Bad Things Happen offers both good news and bad news for its author, Harry Dolan. The good news is that Dolan’s debut novel is both excellent and a joy to read; the bad news is that he just set the bar so high for himself that it will be difficult to jump that high again his next time out (not a bad tradeoff of good and bad, as I feel certain Mr. Dolan would agree).
As the novel opens, David Loogan is in search of a special shovel, one that will work well in tight quarters. Loogan, a man already hiding from his past, has made the ill-fated decision to help his friend (and boss), Tom Kristoll hide evidence about what happened at Kristoll’s home earlier in the evening. Loogan is no fool, and he knows that what Kristoll wants him to believe about the incident is, on the one hand, too neat, and on the other, full of holes. Loogan, though, is loyal to the man who gave him his new start as an editor at Gray Streets, a mystery magazine, and perhaps because he is sleeping with Kristoll’s wife, he feels compelled to do whatever Kristoll asks of him.

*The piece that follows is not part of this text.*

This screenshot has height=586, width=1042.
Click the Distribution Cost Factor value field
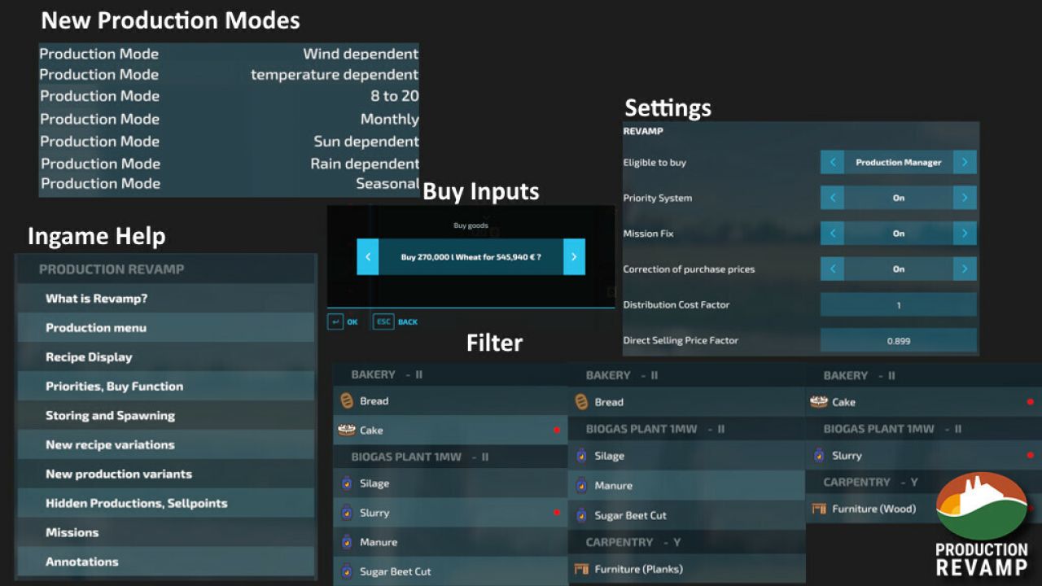point(898,304)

Things go well enough that night but when people associated with the magazine start turning up dead, Loogan begins to realize the danger in which his misplaced sense of loyalty has placed him. Not only is he suspected by the Ann Arbor police of being a murderer, the real murderer is determined to add him to the growing list of formerly-breathing Gray Streets employees.
Clearly, author Harry Dolan is a man who appreciates classic American noir crime fiction. Bad Things Happen is a combination parody/tribute to the crime writing school made famous by the likes of Dashiell Hammett, Raymond Chandler, James Cain, and others, and one can visualize many of the book’s scenes as part of the old black and white movies of that era. One has only to read a list of the names of the book’s main characters to get a feel for the atmosphere Dolan wants to create for his mystery. We have: David Loogan, Bridget Shellcross, Rex Chatterjee, Nathan Hideaway, and Casmir Hifflyn, for starters. It is almost enough to make the reader yearn for a quick game of Clue between chapters.
Bad Things Happen, though, has more than nostalgia to offer its readers. Its finely-crafted plot, filled with unexpected twists and turns, will keep readers guessing the murderer’s identify all the way to the end – wondering even to the last page if they have it figured out this time. David Loogan, Ann Arbor detective Elizabeth Waishkey, and Waishkey’s daughter, Rachel, are memorable characters and, at some point, they deserve a chance to live again in a sequel to Bad Things Happen.
If you know and love the American noir school of crime fiction, the updated version of the genre presented by Harry Dolan in Bad Things Happen is certain to make you smile.